- SUPPLIED RECORDS
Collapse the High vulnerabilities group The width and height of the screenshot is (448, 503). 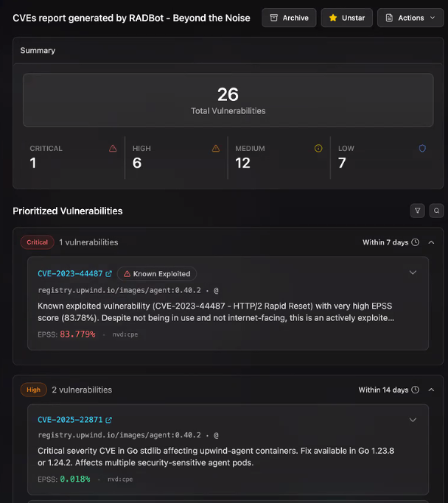click(x=431, y=390)
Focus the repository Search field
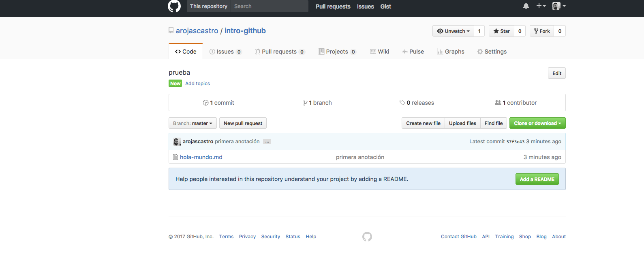Screen dimensions: 644x259 [269, 6]
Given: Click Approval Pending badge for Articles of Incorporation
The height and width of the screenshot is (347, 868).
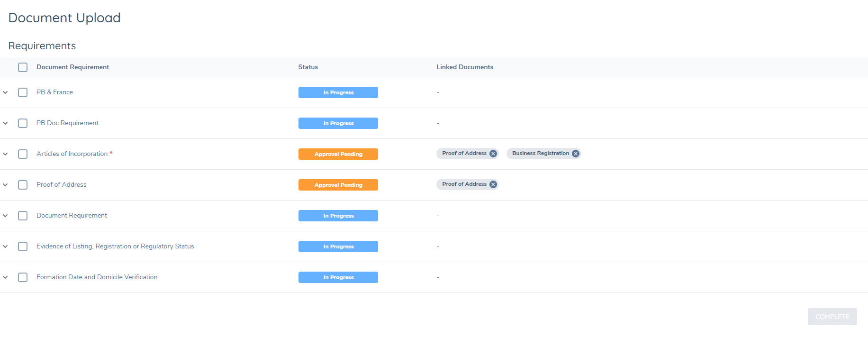Looking at the screenshot, I should coord(338,154).
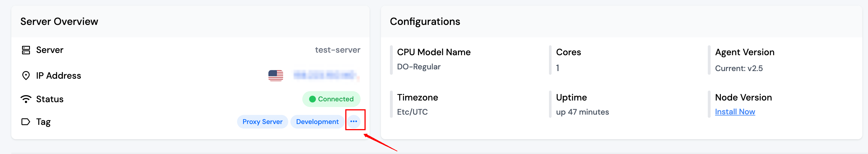Click the IP Address location pin icon
868x154 pixels.
point(26,76)
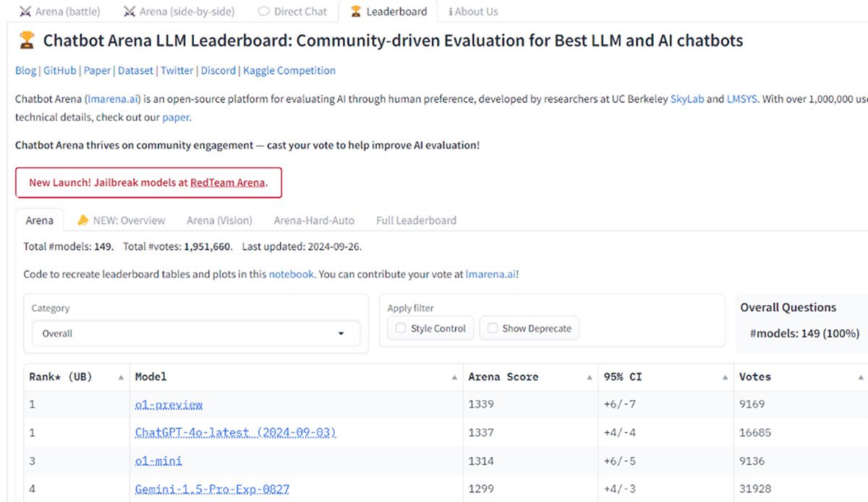Screen dimensions: 868x502
Task: Click the speech bubble Direct Chat icon
Action: pos(264,12)
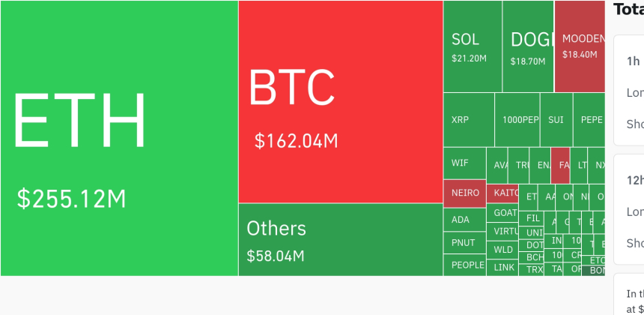The image size is (644, 315).
Task: Select the PEOPLE heatmap cell
Action: [x=464, y=265]
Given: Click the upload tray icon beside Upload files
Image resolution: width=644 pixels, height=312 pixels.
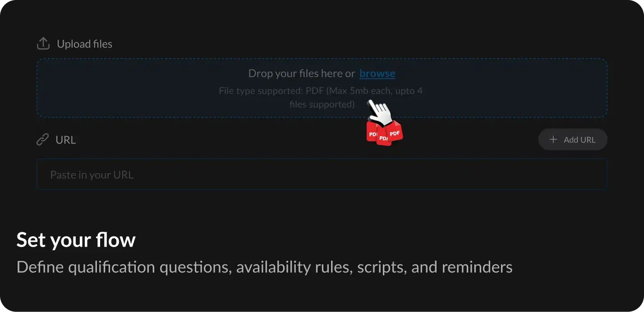Looking at the screenshot, I should [43, 44].
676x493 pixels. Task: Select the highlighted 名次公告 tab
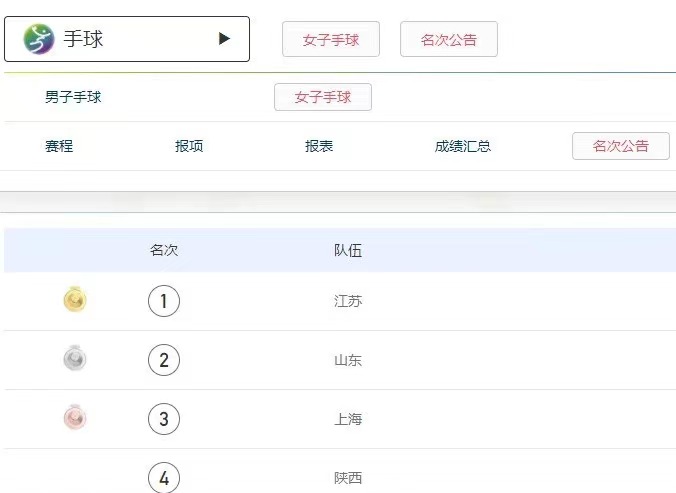620,146
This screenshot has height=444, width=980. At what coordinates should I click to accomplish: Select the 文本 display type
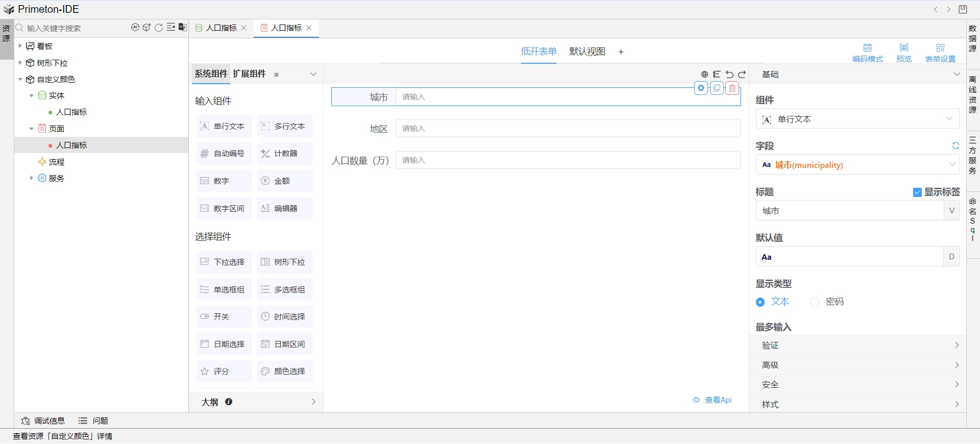coord(761,302)
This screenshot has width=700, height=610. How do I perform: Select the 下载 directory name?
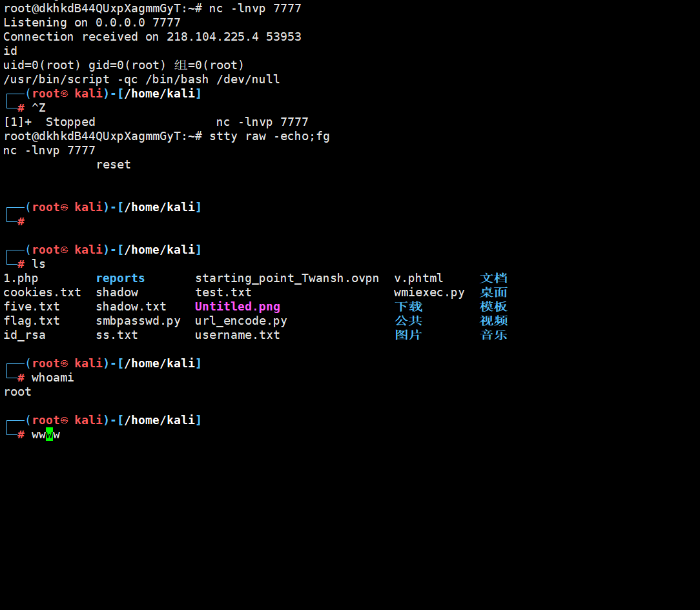pyautogui.click(x=408, y=307)
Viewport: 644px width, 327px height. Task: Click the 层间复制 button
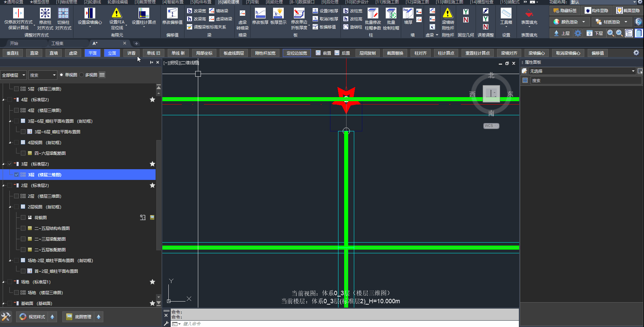click(x=367, y=53)
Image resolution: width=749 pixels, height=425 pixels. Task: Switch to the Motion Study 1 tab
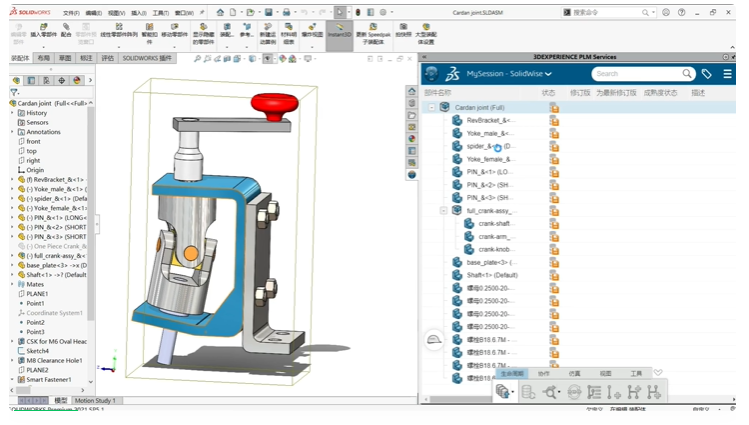[x=95, y=401]
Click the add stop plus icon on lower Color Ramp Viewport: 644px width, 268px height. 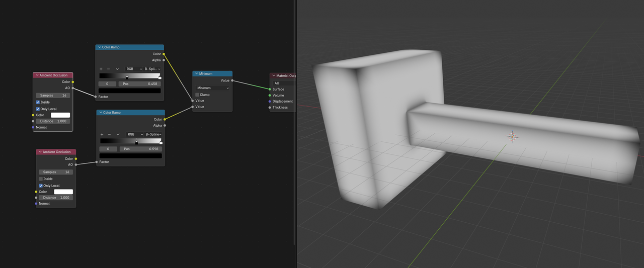102,134
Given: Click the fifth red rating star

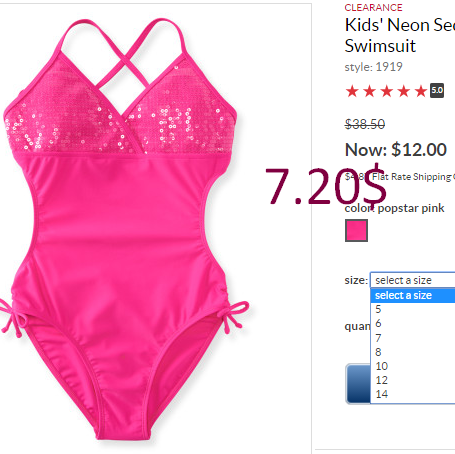Looking at the screenshot, I should coord(421,91).
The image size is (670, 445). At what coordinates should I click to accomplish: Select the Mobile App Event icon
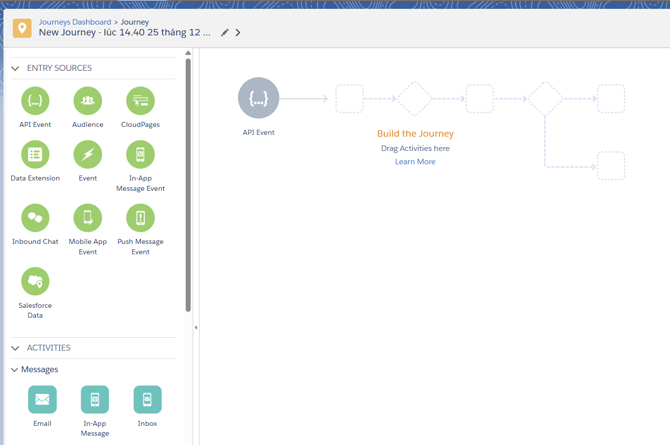point(88,217)
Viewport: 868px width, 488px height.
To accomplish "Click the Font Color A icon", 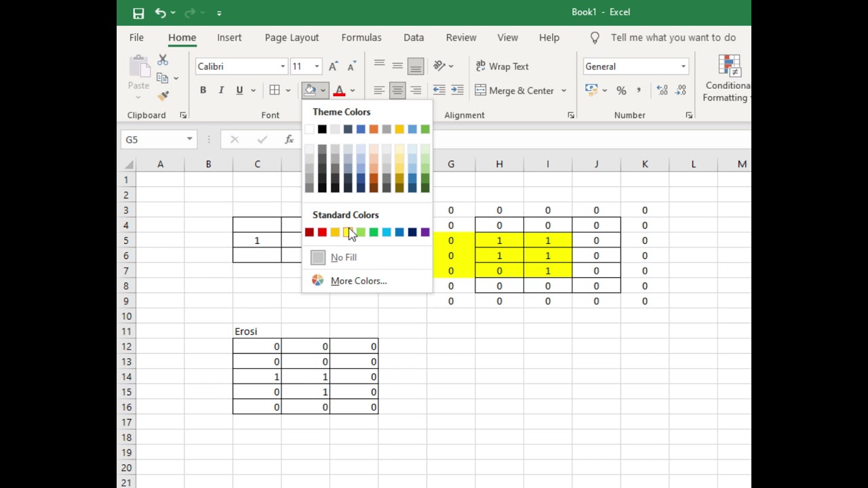I will (340, 90).
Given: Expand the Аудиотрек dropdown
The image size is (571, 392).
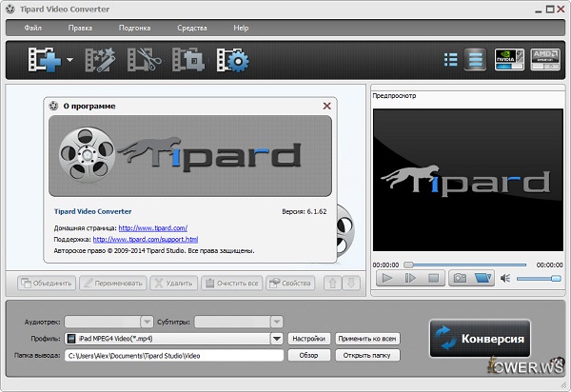Looking at the screenshot, I should [148, 322].
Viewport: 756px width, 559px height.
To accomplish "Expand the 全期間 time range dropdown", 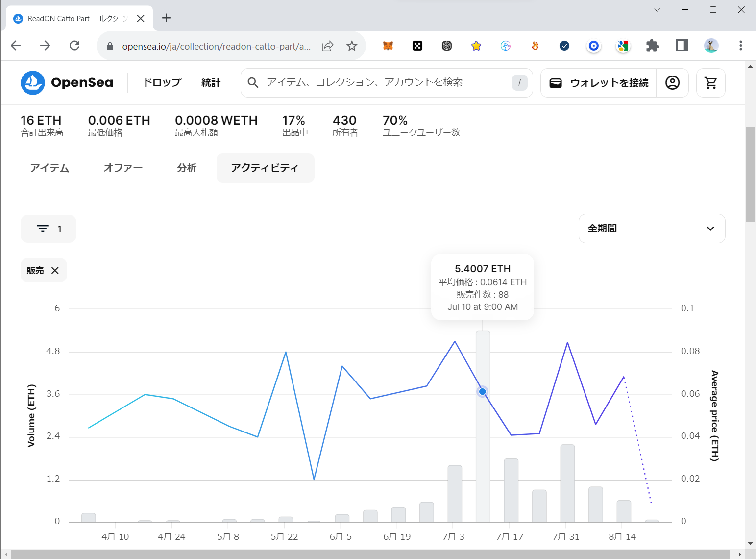I will tap(652, 229).
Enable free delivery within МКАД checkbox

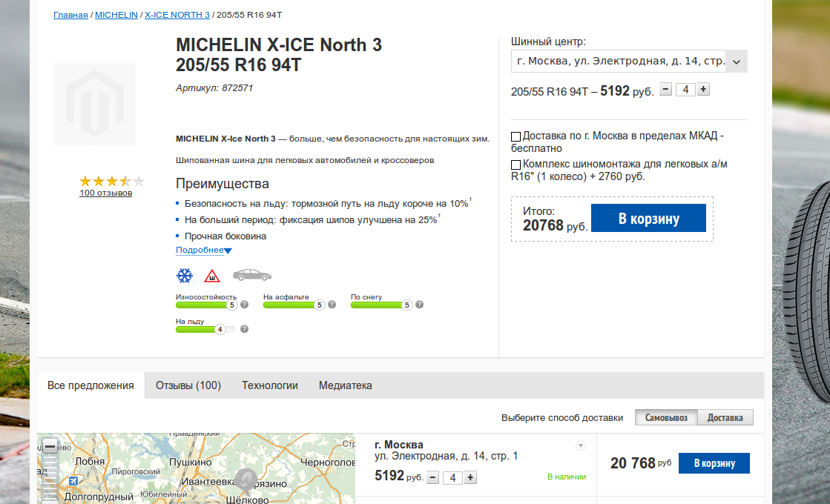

- ASSIGNMENT
In the material above, the stretch from the line with "Focus the repository Search field" through the line with "Given: Click Approval" is to be given again exactly, minus the pictures.

- ANSWER BOX
Focus the repository Search field
Screen dimensions: 644x259 [269, 6]
Given: Click Approval Pending badge for Articles of Incorporation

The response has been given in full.